Joonhyuk Ko,Juba Ziani,Saswat Das,Matt Williams,Ferdinando Fioretto
2024-08-16
Abstract:Statistical agencies rely on sampling techniques to collect socio-demographic data crucial for policy-making and resource allocation. This paper shows that surveys of important societal relevance introduce sampling errors that unevenly impact group-level estimates, thereby compromising fairness in downstream decisions. To address these issues, this paper introduces an optimization approach modeled on real-world survey design processes, ensuring sampling costs are optimized while maintaining error margins within prescribed tolerances. Additionally, privacy-preserving methods used to determine sampling rates can further impact these fairness issues. The paper explores the impact of differential privacy on the statistics informing the sampling process, revealing a surprising effect: not only the expected negative effect from the addition of noise for differential privacy is negligible, but also this privacy noise can in fact reduce unfairness as it positively biases smaller counts. These findings are validated over an extensive analysis using datasets commonly applied in census statistics.
Cryptography and Security,Artificial Intelligence,Computers and Society
What problem does this paper attempt to address?
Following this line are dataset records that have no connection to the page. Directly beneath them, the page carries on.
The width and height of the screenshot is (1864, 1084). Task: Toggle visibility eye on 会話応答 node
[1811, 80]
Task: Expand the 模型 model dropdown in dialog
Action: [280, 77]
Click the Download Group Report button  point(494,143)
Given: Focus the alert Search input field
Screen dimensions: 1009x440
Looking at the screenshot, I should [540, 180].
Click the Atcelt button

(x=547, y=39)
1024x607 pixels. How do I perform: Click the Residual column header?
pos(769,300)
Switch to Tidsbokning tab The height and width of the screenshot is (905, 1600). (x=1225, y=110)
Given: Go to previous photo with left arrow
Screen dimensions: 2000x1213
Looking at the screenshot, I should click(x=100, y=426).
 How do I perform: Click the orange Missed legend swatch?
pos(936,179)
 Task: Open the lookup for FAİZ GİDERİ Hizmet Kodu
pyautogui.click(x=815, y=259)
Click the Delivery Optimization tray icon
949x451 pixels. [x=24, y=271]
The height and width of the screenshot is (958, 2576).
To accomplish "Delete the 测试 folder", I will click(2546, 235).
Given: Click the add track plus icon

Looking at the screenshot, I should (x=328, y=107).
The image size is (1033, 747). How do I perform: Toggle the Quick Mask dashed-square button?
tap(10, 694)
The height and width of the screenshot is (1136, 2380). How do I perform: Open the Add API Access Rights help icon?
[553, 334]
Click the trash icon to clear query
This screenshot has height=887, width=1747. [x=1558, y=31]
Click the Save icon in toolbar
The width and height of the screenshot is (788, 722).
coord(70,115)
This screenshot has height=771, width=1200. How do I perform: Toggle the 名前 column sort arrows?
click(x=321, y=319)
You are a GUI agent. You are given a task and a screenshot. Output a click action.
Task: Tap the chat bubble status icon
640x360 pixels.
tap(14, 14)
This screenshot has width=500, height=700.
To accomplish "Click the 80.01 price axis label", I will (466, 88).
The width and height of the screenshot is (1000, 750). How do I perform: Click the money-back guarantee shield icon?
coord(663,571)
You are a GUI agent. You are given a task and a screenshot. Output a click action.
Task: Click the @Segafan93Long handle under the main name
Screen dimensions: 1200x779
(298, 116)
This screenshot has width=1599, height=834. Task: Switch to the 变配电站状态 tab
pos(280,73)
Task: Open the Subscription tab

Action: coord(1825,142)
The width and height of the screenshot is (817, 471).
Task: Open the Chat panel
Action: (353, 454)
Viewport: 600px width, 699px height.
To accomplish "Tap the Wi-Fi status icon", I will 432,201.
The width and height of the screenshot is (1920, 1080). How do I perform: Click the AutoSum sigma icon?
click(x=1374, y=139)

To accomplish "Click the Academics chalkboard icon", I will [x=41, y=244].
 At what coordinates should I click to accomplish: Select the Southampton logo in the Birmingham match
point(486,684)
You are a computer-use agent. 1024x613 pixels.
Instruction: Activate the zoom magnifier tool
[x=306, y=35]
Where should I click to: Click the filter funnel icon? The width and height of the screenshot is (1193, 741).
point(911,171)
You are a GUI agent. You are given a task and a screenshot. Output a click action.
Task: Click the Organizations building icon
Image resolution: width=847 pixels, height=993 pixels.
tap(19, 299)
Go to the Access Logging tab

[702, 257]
The problems that this paper attempts to solve mainly focus on the fairness issues existing in the sociodemographic process and their mitigation measures. Specifically, the paper is concerned with the unfairness in downstream decision - making caused by sampling errors unevenly affecting the estimates of different groups when collecting sociodemographic data. For example, in policy - making and resource allocation, if the estimation error for certain ethnic groups is large, these groups may not receive the attention and support they deserve. To address these problems, the paper proposes the following points: 1. **Optimizing the Sampling Scheme**: The paper introduces an optimization - based method to design the sampling process, ensuring that while optimizing the sampling cost, the error of each ethnic group is kept within the predetermined tolerance range. This method aims to balance cost and accuracy, especially maintaining statistical accuracy in different sub - populations. 2. **The Impact of Privacy - Protection Technologies**: The paper also explores the impact of privacy - protection technologies (especially differential privacy) on the bias of demographic data. The study finds that although differential privacy protects data privacy by adding noise, this noise not only does not significantly increase the error, but can also reduce unfairness, because it has a positive offset effect on the estimates of small - scale groups (such as ethnic minorities). 3. **Verification in Practical Applications**: The paper conducts extensive analysis using US census data to verify the effectiveness of the above - mentioned methods. The research shows that the optimized sampling scheme can not only reduce the sampling cost, but also improve the estimation accuracy for different population groups, thereby reducing unfairness. Overall, this paper aims to improve the fairness and accuracy of sociodemographic data by optimizing the sampling design and introducing privacy - protection technologies, in order to support more effective policy - making and resource allocation.